(Information supplied begins)

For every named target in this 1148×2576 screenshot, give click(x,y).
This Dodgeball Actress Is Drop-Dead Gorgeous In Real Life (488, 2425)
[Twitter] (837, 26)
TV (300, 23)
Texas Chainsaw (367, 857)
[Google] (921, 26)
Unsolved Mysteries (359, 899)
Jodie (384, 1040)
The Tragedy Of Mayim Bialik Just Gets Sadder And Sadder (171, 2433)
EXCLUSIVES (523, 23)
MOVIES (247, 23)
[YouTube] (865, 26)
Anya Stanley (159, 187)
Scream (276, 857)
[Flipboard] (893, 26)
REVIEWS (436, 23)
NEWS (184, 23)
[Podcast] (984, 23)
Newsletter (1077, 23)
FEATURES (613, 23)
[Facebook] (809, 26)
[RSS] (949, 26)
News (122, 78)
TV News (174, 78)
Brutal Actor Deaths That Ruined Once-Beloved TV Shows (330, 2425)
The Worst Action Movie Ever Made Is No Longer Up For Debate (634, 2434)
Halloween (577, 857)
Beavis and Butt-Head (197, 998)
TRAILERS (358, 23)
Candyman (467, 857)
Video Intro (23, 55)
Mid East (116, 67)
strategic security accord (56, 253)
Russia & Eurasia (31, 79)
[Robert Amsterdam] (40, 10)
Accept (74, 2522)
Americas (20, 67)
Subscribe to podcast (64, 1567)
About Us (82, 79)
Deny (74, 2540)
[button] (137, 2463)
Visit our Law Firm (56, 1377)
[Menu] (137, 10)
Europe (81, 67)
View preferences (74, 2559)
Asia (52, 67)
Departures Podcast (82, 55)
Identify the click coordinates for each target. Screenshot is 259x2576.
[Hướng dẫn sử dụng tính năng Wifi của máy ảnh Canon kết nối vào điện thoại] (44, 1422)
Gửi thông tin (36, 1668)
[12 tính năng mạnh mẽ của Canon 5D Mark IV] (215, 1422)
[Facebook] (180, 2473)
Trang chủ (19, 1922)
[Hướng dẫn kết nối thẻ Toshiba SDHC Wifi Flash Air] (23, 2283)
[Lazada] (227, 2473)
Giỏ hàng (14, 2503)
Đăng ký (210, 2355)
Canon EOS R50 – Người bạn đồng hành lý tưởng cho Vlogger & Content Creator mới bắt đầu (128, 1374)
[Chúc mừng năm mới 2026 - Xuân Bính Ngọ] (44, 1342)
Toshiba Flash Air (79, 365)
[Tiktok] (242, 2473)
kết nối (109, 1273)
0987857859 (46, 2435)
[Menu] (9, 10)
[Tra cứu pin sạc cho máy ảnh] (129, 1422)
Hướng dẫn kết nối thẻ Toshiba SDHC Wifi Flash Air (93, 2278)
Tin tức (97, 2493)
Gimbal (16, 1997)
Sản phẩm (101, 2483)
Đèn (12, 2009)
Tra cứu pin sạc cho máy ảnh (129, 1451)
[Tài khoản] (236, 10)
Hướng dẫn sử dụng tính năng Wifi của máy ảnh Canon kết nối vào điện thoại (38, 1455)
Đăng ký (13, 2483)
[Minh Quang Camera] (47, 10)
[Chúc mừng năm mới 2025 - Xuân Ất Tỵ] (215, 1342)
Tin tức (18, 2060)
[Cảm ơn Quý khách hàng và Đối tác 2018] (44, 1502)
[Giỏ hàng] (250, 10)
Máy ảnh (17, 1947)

(Information supplied ends)

▸ **The task**: The answer must be every line of the records that holds the string "năng".

▸ **The completed task**:
[Hướng dẫn sử dụng tính năng Wifi của máy ảnh Canon kết nối vào điện thoại] (44, 1422)
[12 tính năng mạnh mẽ của Canon 5D Mark IV] (215, 1422)
Hướng dẫn sử dụng tính năng Wifi của máy ảnh Canon kết nối vào điện thoại (38, 1455)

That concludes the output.